Conservatives and Labour set out education plans
The Conservative Party and the Labour Party have launched their manifestos for the upcoming general election, including details of their plans for the education sector.
Commitments from the Conservatives include protecting schools spending in real terms per pupil over the next Parliament, and 15 new special free schools (in addition to those announced in the recent budget). They also say they will require schools to follow guidance on banning the use of mobile phones during the school day, and legislate to ‘ensure schools must follow our guidance for teachers on how best to support gender questioning students in schools and colleges’. Other plans include banning protests outside schools, and expanding mental health teams to cover 100 per cent of schools by 2030. Focusing on getting pupils more active, they intend to mandate two hours of PE every week in primary and secondary schools, and extend the PE and sport premium to secondary schools.
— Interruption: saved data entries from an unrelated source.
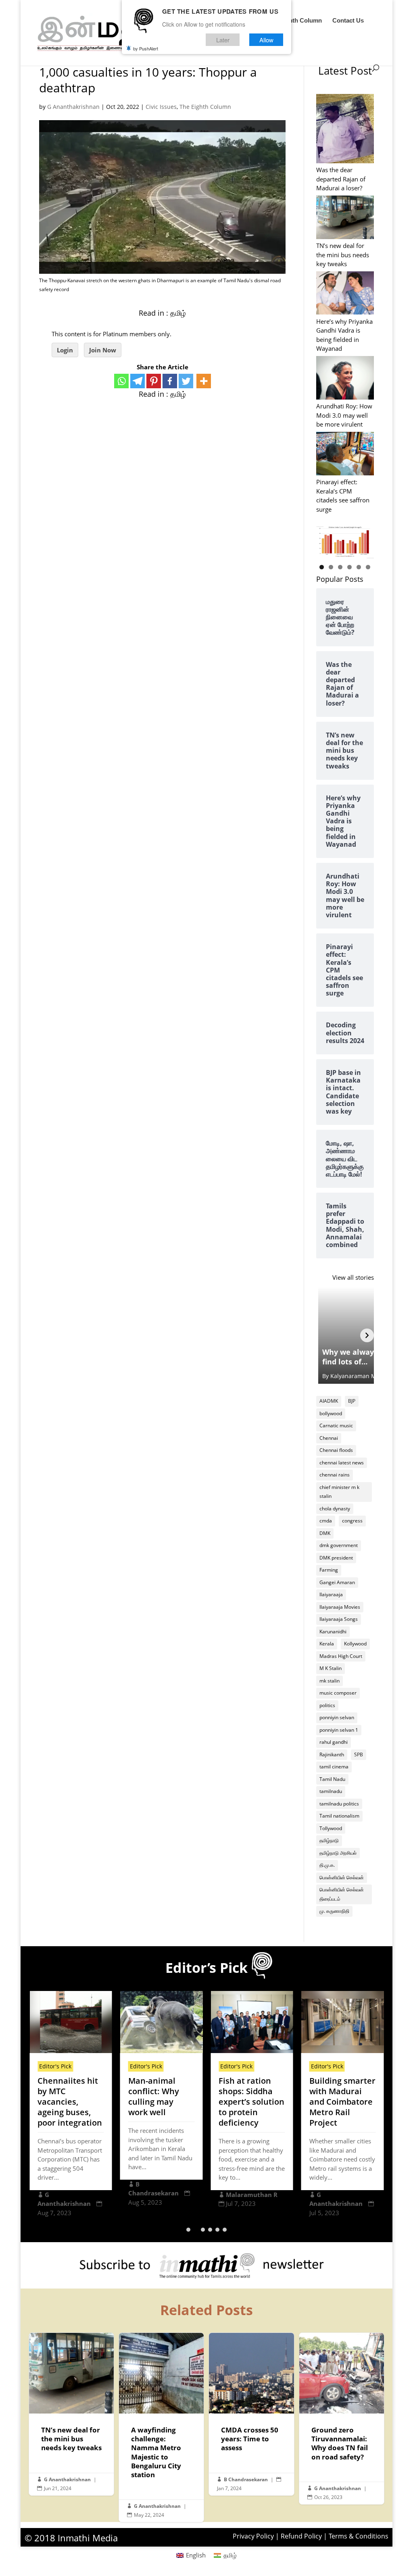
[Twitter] (186, 381)
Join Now (102, 350)
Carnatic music (336, 1425)
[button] (188, 2230)
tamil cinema (333, 1766)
Meanwhile Labour have said that they will recruit an additional 6,500 new ‘expert’ teachers into shortage subjects and tackle retention issues. They are also pledging to fund free breakfast clubs in every primary school, and open an additional 3334 nurseries through utilising ‘spare’ classrooms in primary schools. Labour plan to ‘modernise the school curriculum’, but say this will build on the success of ‘knowledge-rich syllabuses’. Ofsted single word judgements will be replaced with a new ‘report card’ system telling parents how a school is performing, the party says, and they intend to improve careers advice in schools and colleges. A major education-related tax policy would see VAT and business rates applied to private schools, the proceeds of which are intended to fund a number of the party’s education pledges.